The students learned those skills and others in the Gateway to Technology program, which Vermilion Advantage brought to the school last year through its mobile engineering lab. President and CEO Vicki Haugen said the economic development organization was able to pilot the program for 230 seventh-graders at Jamaica, Oakwood and Westville schools thanks to a $20,000 grant from the Alcoa Foundation, a $15,000 grant from the Julius W. Hegeler II Foundation, a $5,000 grant from the Cadle Foundation and funding from the organization's Workforce Clusters.

"It has been a phenomenal success," she said, adding the program is getting students excited about STEM — science, technology, engineering and mathematics — careers at a young age.

This year, Haugen added, Vermilion Advantage, with the help of another Alcoa grant, is expanding the program to eighth-graders at those three Vermilion County schools.

Part of the national Project Lead the Way program, the Gateway to Technology curriculum introduces junior high and middle school students to engineering principles and technology. Students learn by engaging in hands-on, real world activities that call on their critical-thinking, problem-solving, communication and collaboration skills.

Danville schools introduced the program at North Ridge and South View middle schools about five years ago. Haugen said Vermilion Advantage wanted to offer the innovative program to students out in the county, and found a Westville teacher who was eager to teach it, put her through the intensive, two-week training and purchased computer software, laptops for students and other materials.

Then the teacher moved, and "we were back to ground zero," she recalled, adding the same thing happened at two other county schools. She added the organization came up with the mobile engineering lab and hired an instructor, retired Oakwood schools chemistry and physics teacher Deb Clow, as an effective way to deliver the program.

Last year, Clow introduced seventh-graders to the nine-week-week "design and modeling" unit. This year, she also will build on eighth-graders' skills with the nine-week-long "automation and robotics" unit.

Eventually, Vermilion Advantage hopes to add the other units — energy and environments, flight and space, the magic of electrons and the science of technology, said Kim Kuchenbrod, the organization's workforce development consultant. She said the units can be taught independently or in conjunction with each other.

On Wednesday, Clow and the Jamaica students showed Alcoa officials projects students designed and built, including a skimmer and cardboard furniture for Cabbage Patch dolls.

Carder admitted her group got off to a rocky start when building a rocking chair.

"We all wanted to do different things," she said, adding students, who were used to working individually, learned how to work as a team.
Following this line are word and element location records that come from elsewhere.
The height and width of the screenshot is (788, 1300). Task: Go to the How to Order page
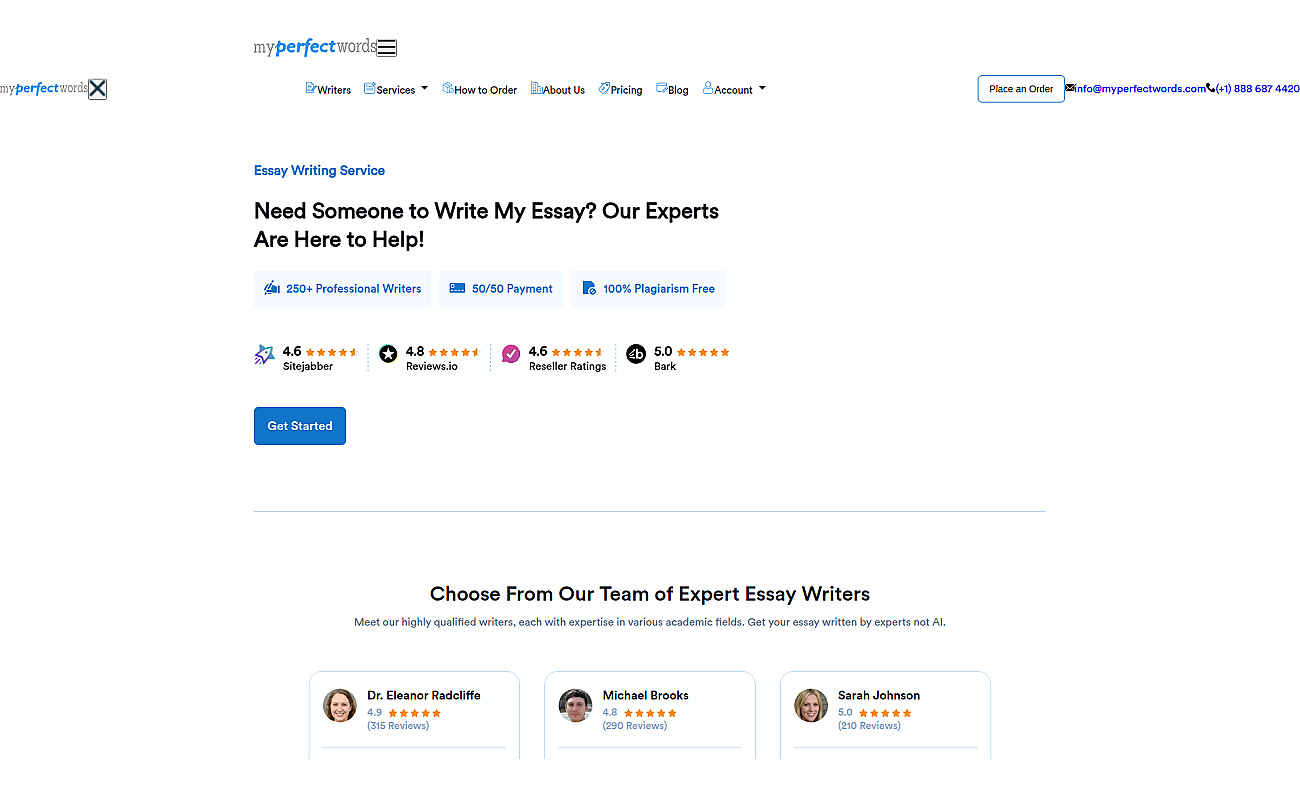480,89
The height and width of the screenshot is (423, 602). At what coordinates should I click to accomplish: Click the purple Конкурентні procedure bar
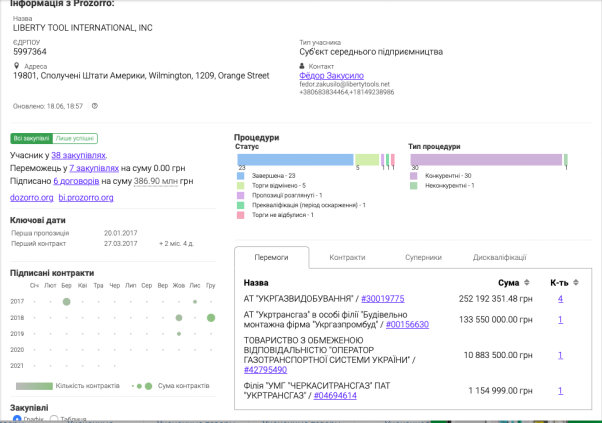click(486, 159)
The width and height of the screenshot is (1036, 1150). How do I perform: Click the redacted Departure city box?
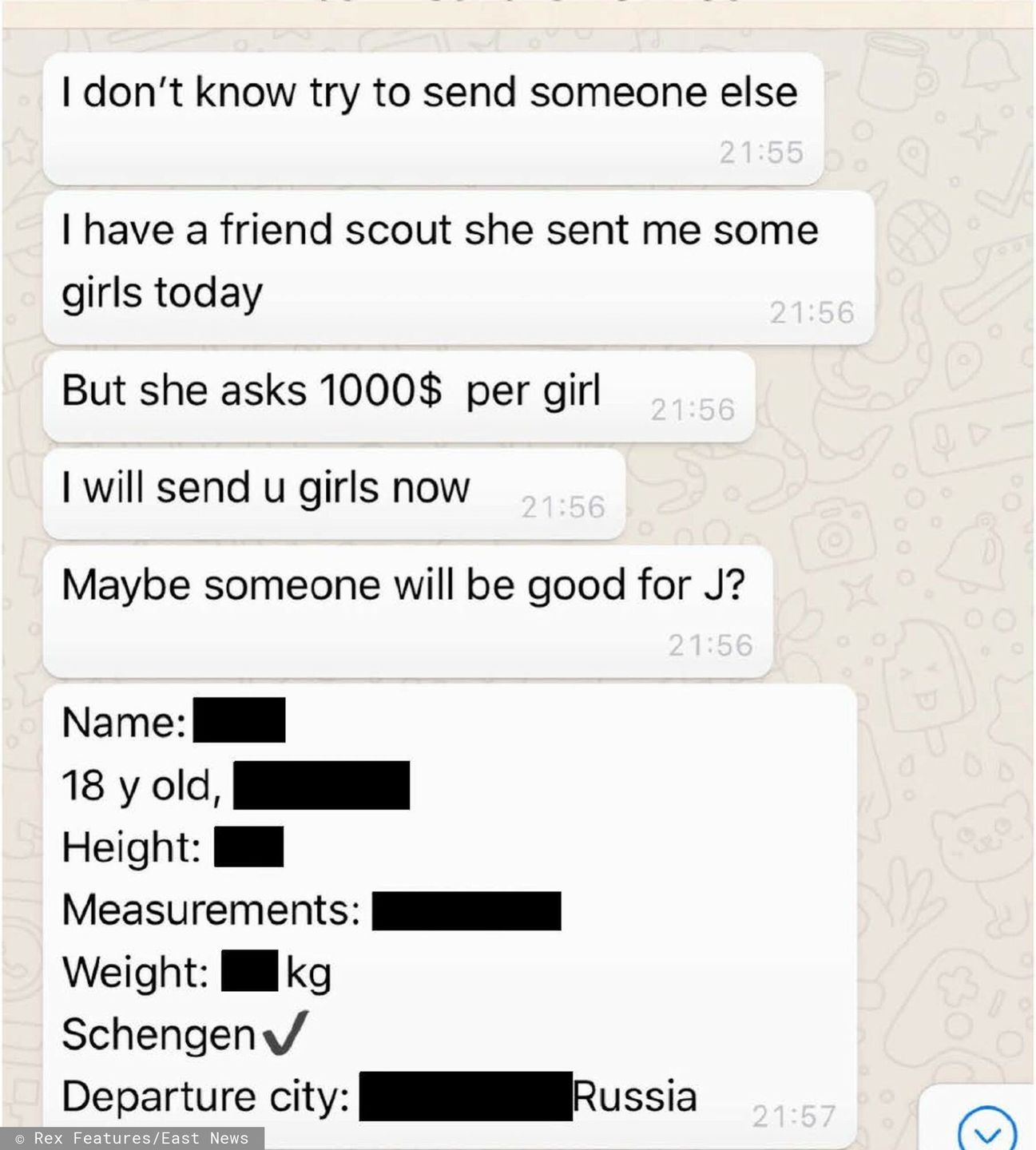[466, 1096]
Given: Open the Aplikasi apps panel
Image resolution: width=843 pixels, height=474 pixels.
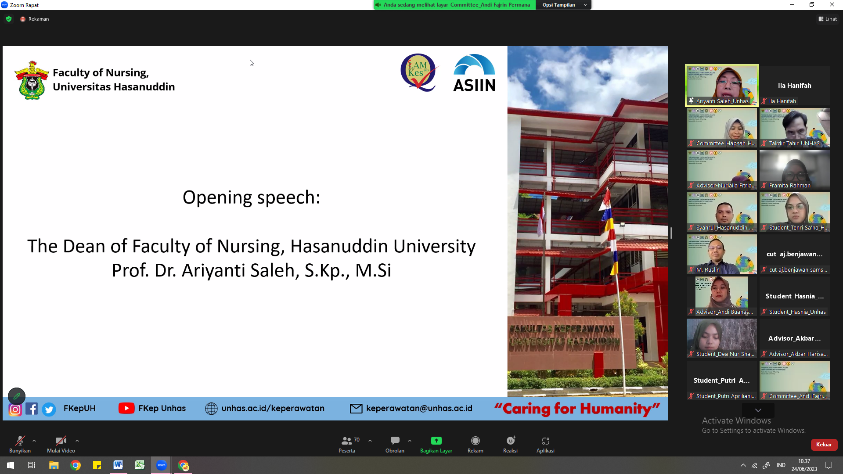Looking at the screenshot, I should tap(545, 442).
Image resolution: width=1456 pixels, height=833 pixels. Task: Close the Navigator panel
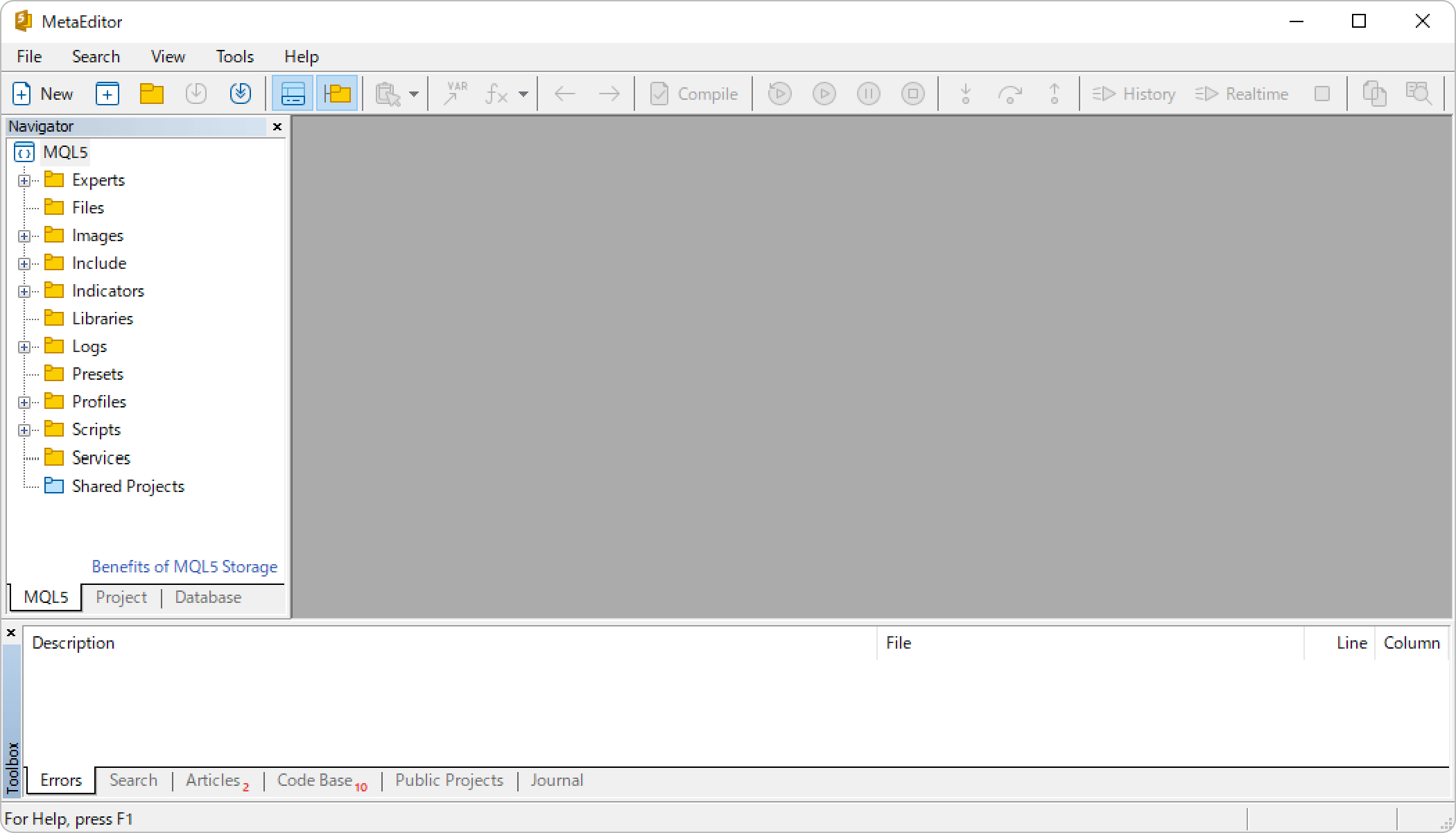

They also tested their products, and if there were design flaws, problem-solved and fixed them.

Alcoa officials thanked Vermilion Advantage and the students for the presentation. "A lot of times, we give the money and don't have a clue where it goes," Woodall said.

"I'm very happy to see the impact it has on the community and the kids," added Glen Lawson, operations manager at Alcoa's Danville plant. "We've been doing this since we've been here, and we want to make sure we continue it."